At its core, care coordination is just what the name implies: A mechanism through which teams of health care professionals work together to ensure that their patients’ health needs are being met and that the case manager is pro-actively advocating for the right care and at the right time. Care coordination activities are numerous and varies from organization to organization. But at its heart it means having a single consistent resource to mobilize multiple participants who individually provide specialized knowledge, skills, and services, and who together potentially provide a comprehensive, coherent, and continuous response to a patient’s unique care needs.

In my view, a robust care coordination program targeted on the most needy inpatient population pays off financially and in terms of customer satisfaction. But it requires the persistent support and encouragement of the executive team and medical leadership to re-engineer the culture and successfully overcome the tensions and paradoxes of new expectations.

Is it worth it? Of course it is. Coordination is necessary when participants are dependent upon each other to carry out disparate activities in a patient’s care. Nevertheless, patients with serious illnesses or chronic conditions, who account for a disproportionate share of hospital costs, tell stories about the gaps that often occur in communication between patients and care team members, as well as between specialists. These communication gaps can hinder the multidisciplinary group from working toward common patient-centered goals in a coordinated “interdisciplinary” manner.

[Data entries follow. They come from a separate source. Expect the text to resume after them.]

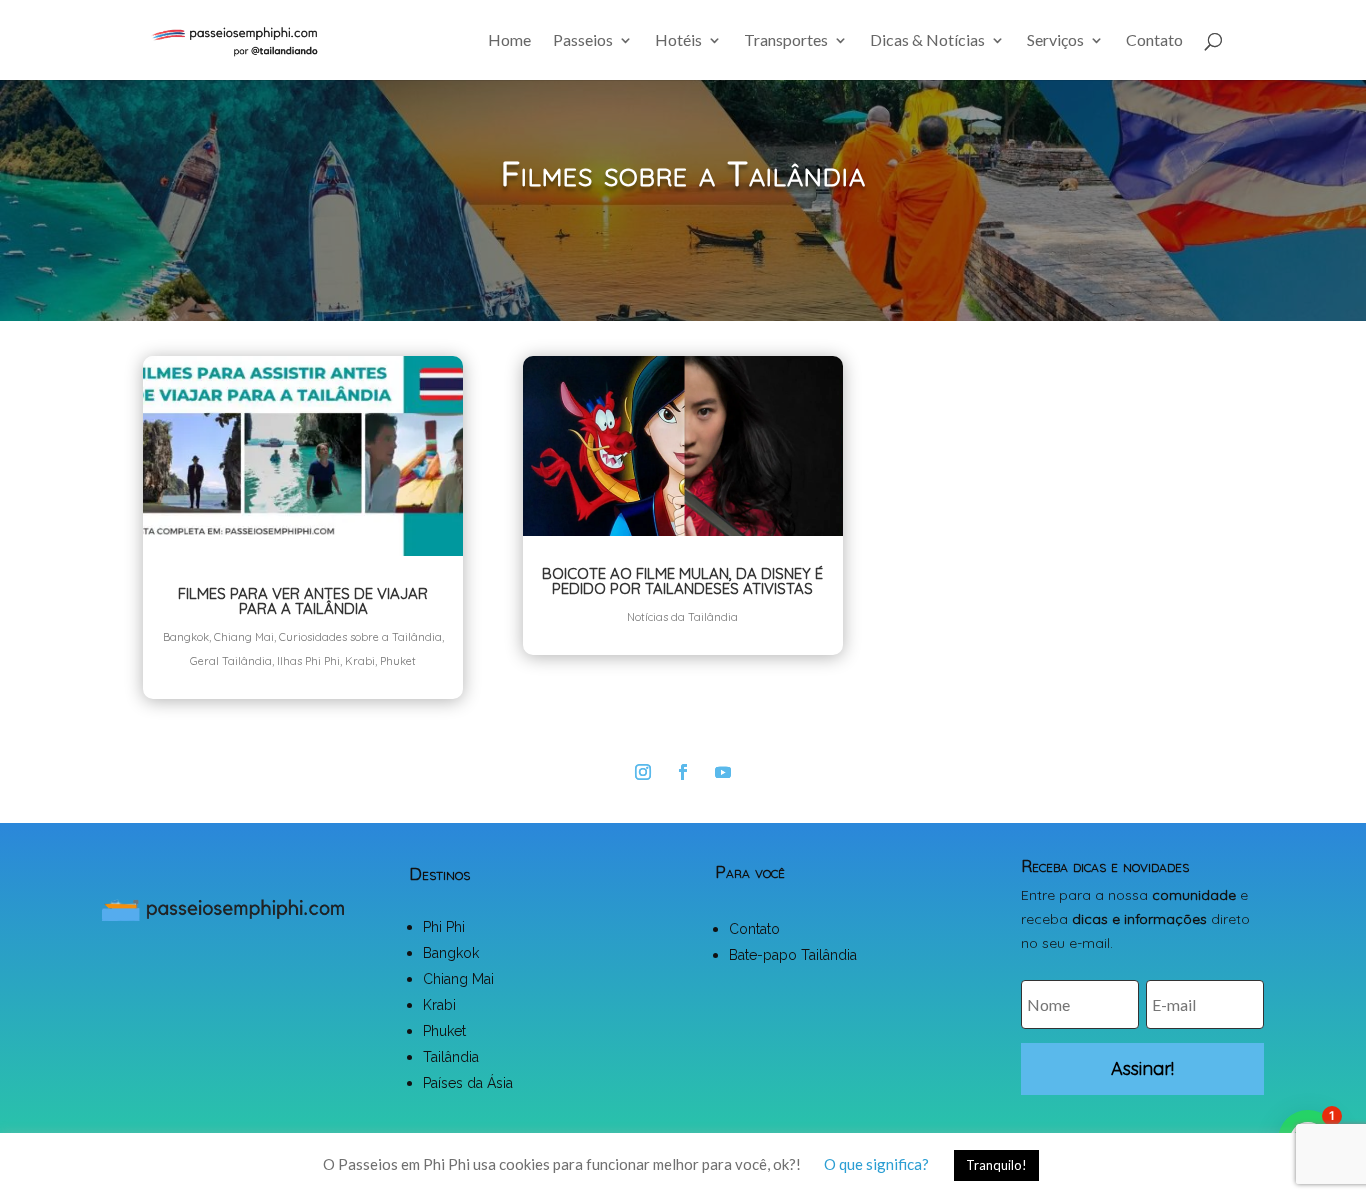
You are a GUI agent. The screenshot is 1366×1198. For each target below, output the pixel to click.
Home (509, 41)
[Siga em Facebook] (683, 772)
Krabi (360, 661)
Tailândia (451, 1057)
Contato (1154, 41)
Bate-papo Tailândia (793, 955)
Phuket (398, 661)
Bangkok (186, 637)
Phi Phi (444, 927)
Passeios (583, 41)
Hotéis (678, 41)
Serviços (1055, 41)
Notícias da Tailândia (682, 617)
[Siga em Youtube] (723, 772)
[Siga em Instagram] (643, 772)
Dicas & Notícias (927, 41)
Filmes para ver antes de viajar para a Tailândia (303, 601)
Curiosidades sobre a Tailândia (360, 637)
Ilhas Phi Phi (308, 661)
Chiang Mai (244, 637)
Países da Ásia (468, 1083)
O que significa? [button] (876, 1164)
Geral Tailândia (231, 661)
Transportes (786, 41)
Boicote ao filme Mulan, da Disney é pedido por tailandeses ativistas (682, 581)
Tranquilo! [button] (996, 1165)
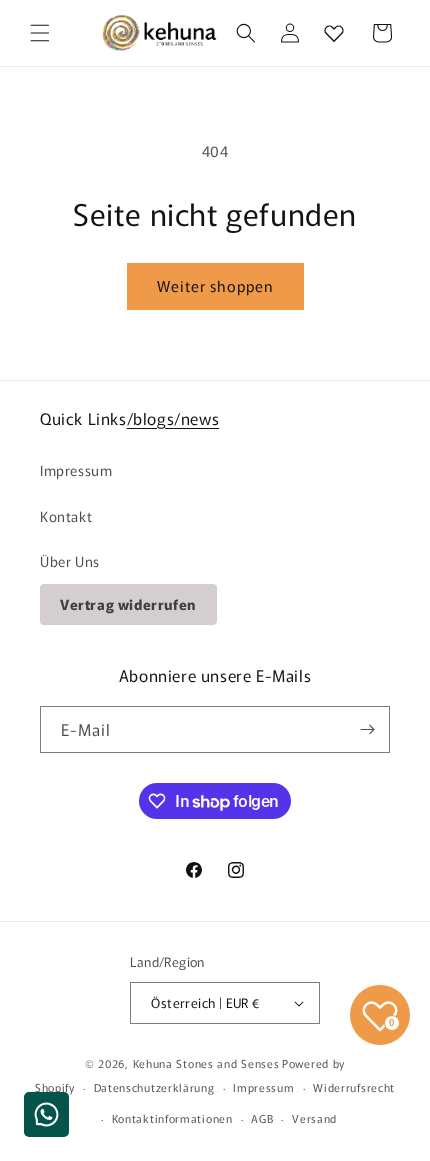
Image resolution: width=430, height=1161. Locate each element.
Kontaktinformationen (172, 1118)
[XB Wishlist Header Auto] (334, 33)
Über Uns (70, 561)
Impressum (76, 470)
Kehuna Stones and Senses (206, 1063)
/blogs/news (173, 418)
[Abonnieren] (367, 729)
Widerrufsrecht (354, 1087)
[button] (40, 33)
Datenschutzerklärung (154, 1087)
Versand (314, 1118)
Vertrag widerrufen (128, 604)
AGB (262, 1118)
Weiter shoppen (215, 285)
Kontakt (66, 516)
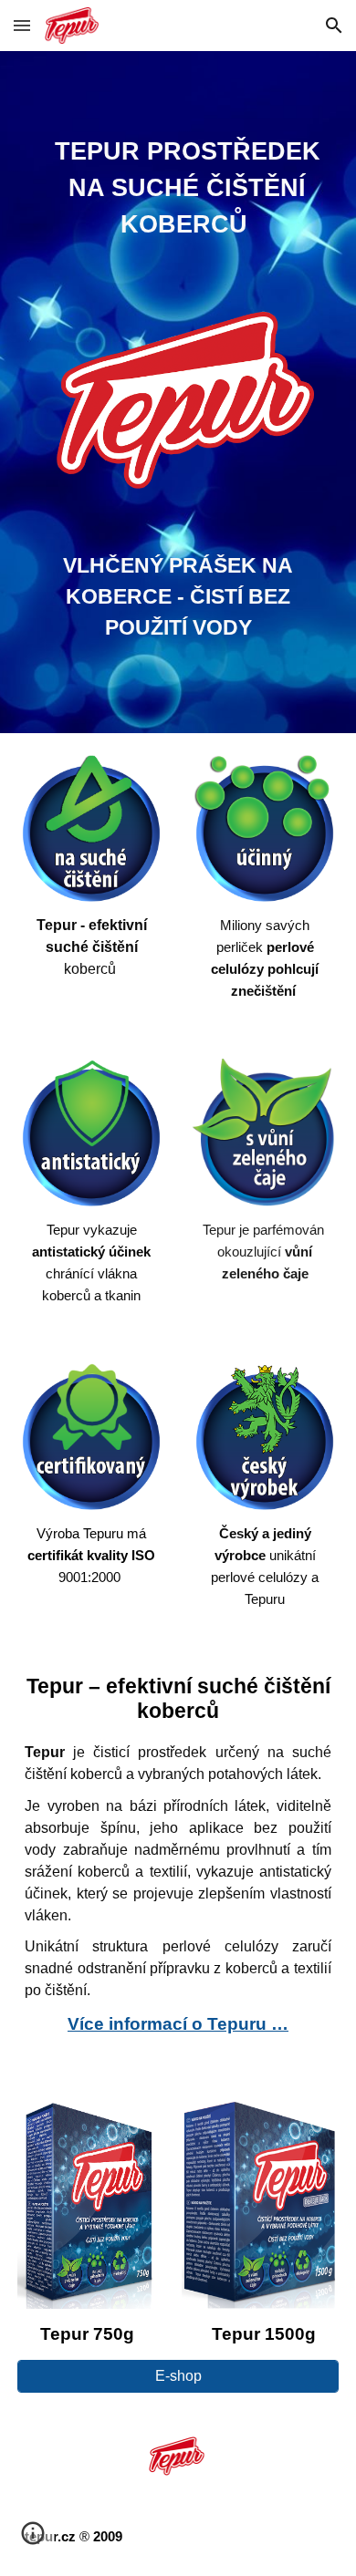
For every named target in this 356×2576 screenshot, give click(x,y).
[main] (178, 191)
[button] (22, 25)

Over the years, I’ve told client hospitals that care coordination is too expensive to provide to all inpatients and isn’t needed by most. I stand by that advice knowing that according to MedPac around .3 to 25% of inpatients are outliers – those patients whose costs or days in the hospital exceed the expectations due to the complexity of their medical conditions or their challenging post acute needs. Those are the hospital’s most vulnerable patients and in a marketplace punctuated by value based payment systems, they are the ones who warrant oversight by the hospital case manager to help them and their families through the journey to recovery. As Chen wrote back in 2000, “Case management implicitly enhances care coordination through the designation of a case manager whose specific responsibility is to oversee and coordinate care delivery [targeted to] high-risk patients [with] diverse combinations of health, functional, and social problems.” The same holds true for 2019.